── DATA PROVIDED ──

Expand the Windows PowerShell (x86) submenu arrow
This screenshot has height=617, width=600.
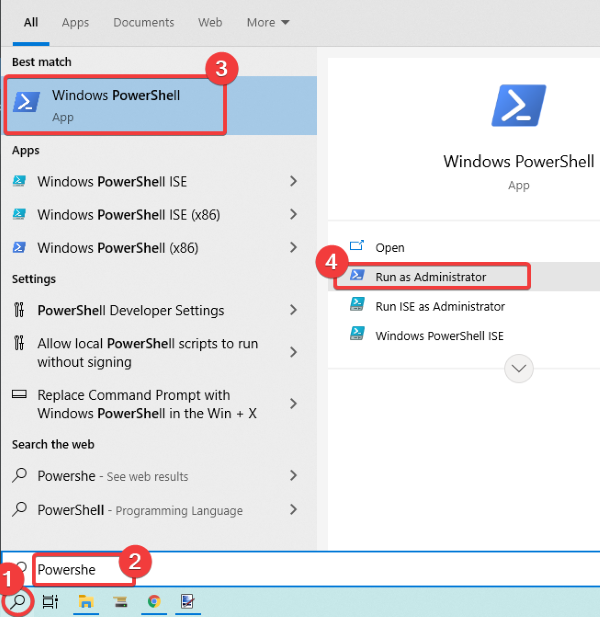pyautogui.click(x=293, y=247)
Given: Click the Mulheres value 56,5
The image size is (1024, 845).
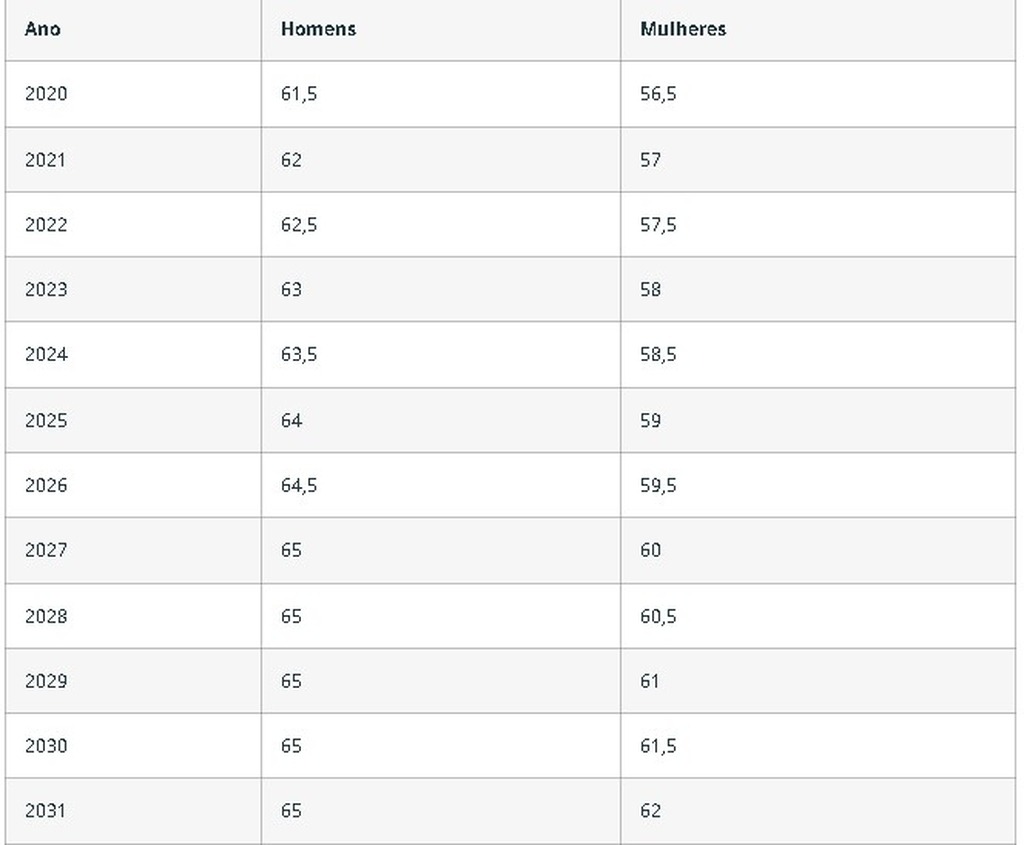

───

WHAT TO WORK ON:
Your answer must be an exact copy of the listing, with every picture omitted.

WRITTEN SOLUTION:
Expand the Windows PowerShell (x86) submenu arrow
This screenshot has height=617, width=600.
pyautogui.click(x=293, y=247)
Given: Click the Mulheres value 56,5
The image size is (1024, 845).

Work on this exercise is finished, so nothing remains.